A federal judge on Friday blocked a new law in Arkansas that would ban most abortions after 12 weeks of pregnancy.

U.S. District Judge Susan Webber Wright granted an injunction to delay the implementation of the law until the legal challenge to the law is tried in court. She said the law, one of the most restrictive in the country, was "more than likely" unconstitutional.

To prevent the law from taking effect in August, the Center for Reproductive Rights and the American Civil Liberties Union sued the state medical board in April on behalf of two abortion providers there.

"Today's decision ensures that the women of Arkansas will remain protected from this blatant unconstitutional assault on their health and fundamental reproductive rights," Nancy Northup, chief executive of the Center for Reproductive Rights, told media. "Such an extreme ban on abortion would have immediate and devastating consequences for women in Arkansas, especially those who could not afford to travel out of state to access reproductive health care."

Northrop said she believes the law would ultimately be denied in trial.

The Republican-controlled legislature passed the "Arkansas Human Heartbeat Protection Act" in March, subsequently overriding a veto by Gov. Mike Beebe, a Democrat.

Supporters of the law say they're still hopeful the court would allow the law to take effect. "We are disappointed that Judge Susan Webber Wright has stopped the enforcement of this very good pro-life law," Jerry Cox, president of the anti-abortion Family Council group, told media. "However, we are very hopeful that she will issue a ruling that this law is constitutional when this case is fully debated in court."

The law would ban most abortions after approximately 12 weeks of pregnancy — the point at which a fetal heartbeat may be detected by a standard ultrasound — but allows exemptions for pregnancies resulting from rape or incest, or when the mother's life is endangered. Physicians who break those rules would risk losing their medical licenses.

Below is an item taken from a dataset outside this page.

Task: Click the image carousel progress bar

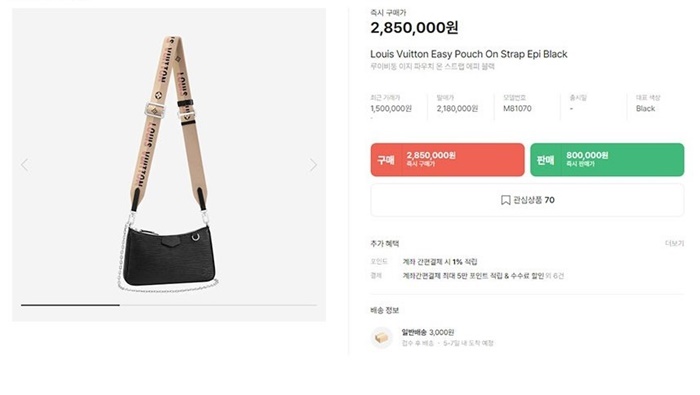Action: [x=169, y=305]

Although 11 states, including Arkansas, ban abortions abortions at the 20-week mark, North Dakota earlier this year passed a measure bans abortion after six weeks, according to Kate Bernyk, a spokesman for the center. On Wednesday, the only abortion clinic in North Dakota — the Red River Women's Clinic, in Fargo — filed a suit againt the state to stop what might be a de facto ban on abortion altogether. The North Dakota law closely resembles a recent Mississippi provision requiring abortion providers in the state to have local hospital admitting privileges. Abortion providers in both rural states commute by airplane from nearby states, and usually cannot obtain local hospital privileges.

The Center said they would file a legal challenge to the North Dakota law before its Aug. 1 implentation, arguing that the U.S. Supreme Court has guaranteed a woman's right to abortion until the 24-week mark of pregnancy.